向 颖,杨全新,孙泓泓,秦幸茹,李晓会,张秋娟   

  • 出版日期:2020-04-08 发布日期:2020-03-20
  • 基金资助:

Chest CT findings and their dynamic changes in patients with COVID-19

  

  • Online:2020-04-08 Published:2020-03-20

摘要: 目的 明确新型冠状病毒肺炎(COVID-19)患者从发病到治愈的胸部CT表现动态变化。方法 回顾性分析我院收治的6例确诊COVID-19患者的临床及胸部CT表现。6例患者从入院到治愈出院进行胸部CT检查共计30次,以发病到治愈的时间 及发病到每次CT检查的时间,将胸部CT检查分为4期,一期:0~4 d;二期:5~9 d;三期10~14 d;四期:>14 d。同时采用半定量评分法对CT各期肺叶病变累及程度进行CT评分。比较各期胸部CT征象及CT上肺损伤程度的差别。结果 病程早期(一期),病变多呈胸膜下分布的磨玻璃密度,CT评分最低(4.00±0.40分);随着时间的推移,病变密度逐渐升高呈混合密度(铺路石样改变)并出现实变(二期),CT评分达到峰值(7.38±3.34分),一期与二期CT评分差异有统计学意义(P<0.05)。

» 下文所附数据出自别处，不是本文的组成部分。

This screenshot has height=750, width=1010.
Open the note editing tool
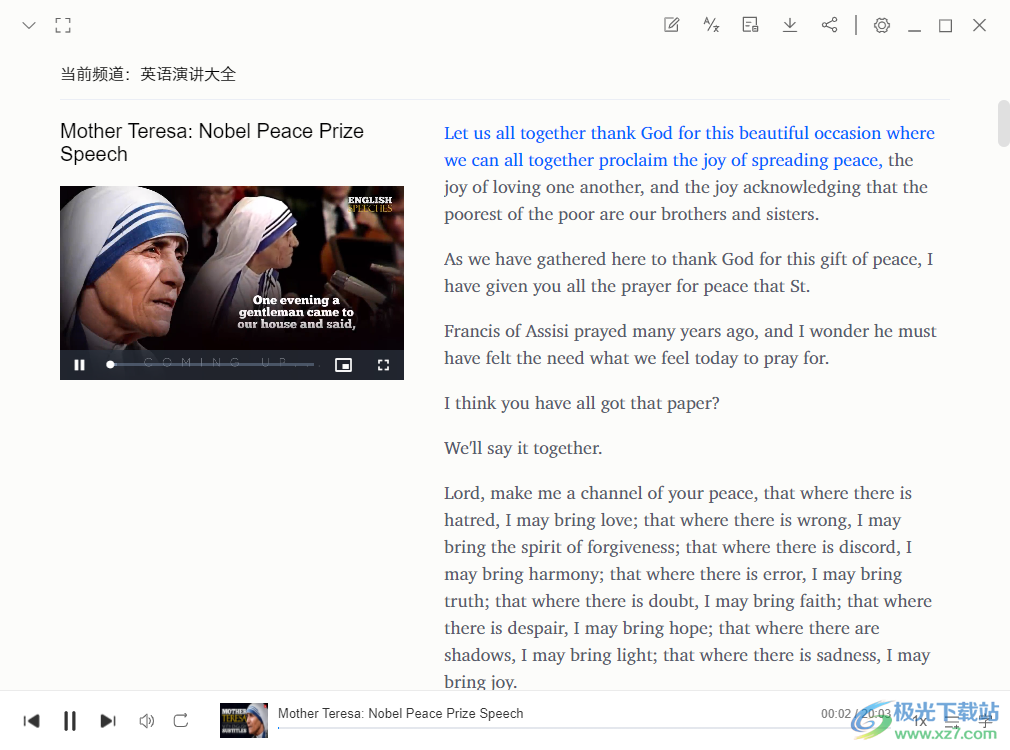coord(672,25)
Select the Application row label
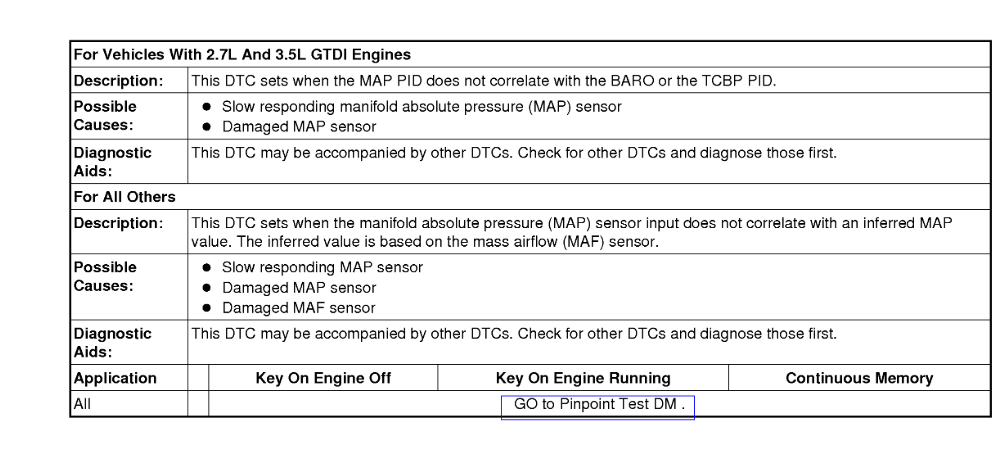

三期实变范围扩大,病变内出现索条灶,CT评分为6.86±2.91分;发病14 d后(四期),病变密度以混合型为主,实变范围较前缩小,同时伴有多的索条灶形成,CT评分为6.21±1.56分。三~四期肺损伤CT评分中,下肺叶评分高于中上肺叶(P<0.05)。结论 胸部CT检查可以动态观察不同时期病变的分布、密度和范围,反映病变随病程的变化规律,以更好地指导临床治疗。

Abstract: Objective To define chest CT findings and their dynamic changes in patients with coronavirus disease 2019 (COVID- 19) from disease onset to the cure. Method We analyzed the clinical and chest CT data of 6 patients with RT-PCR-confirmed COVID-19. According to the time from the disease onset to the cure or from the onset to each CT scan, the total of 30 chest CT scans were divided into 4 stages, namely stage 1 (0-4 days), stage 2 (5-9 days), stage 3 (10-14 days), and stage 4 (over 14 days). A semi-quantitative scoring system was used to quantitatively assess the pulmonary involvement on the basis of the involved area. The differences in chest CT signs and the lung injury scores based on CT findings were compared among the 4 stages. Results In stage 1, ground-glass opacities (GGO) was found frequently in the subpleura, and the CT score was the lowest at 4.00±0.40. Stage 2 was characterized by an increased and mixed density (crazy-paving pattern) with mild consolidation of the lungs, and the CT score reached its peak level of 7.38±3.34 (P<0.05). In stage 3, an expanded range of consolidation and linear lesions were found in the lungs, and the total CT score averaged 6.86±2.91. In stage 4, a gradual resolution of the consolidation occurred with more linear lesions in the lungs, and the total CT score was 6.21±1.56. The CT scores of the lower lobes were significantly higher compared with those of the middle/upper lobes (P<0.05) in stage 3 and stage 4. Conclusion Chest CT scans allows dynamic monitoring of the changes in the distribution, density and extent of the pulmonary lesions in the 4 stages, which are closely correlated with the evolution of the disease course of COVID-19.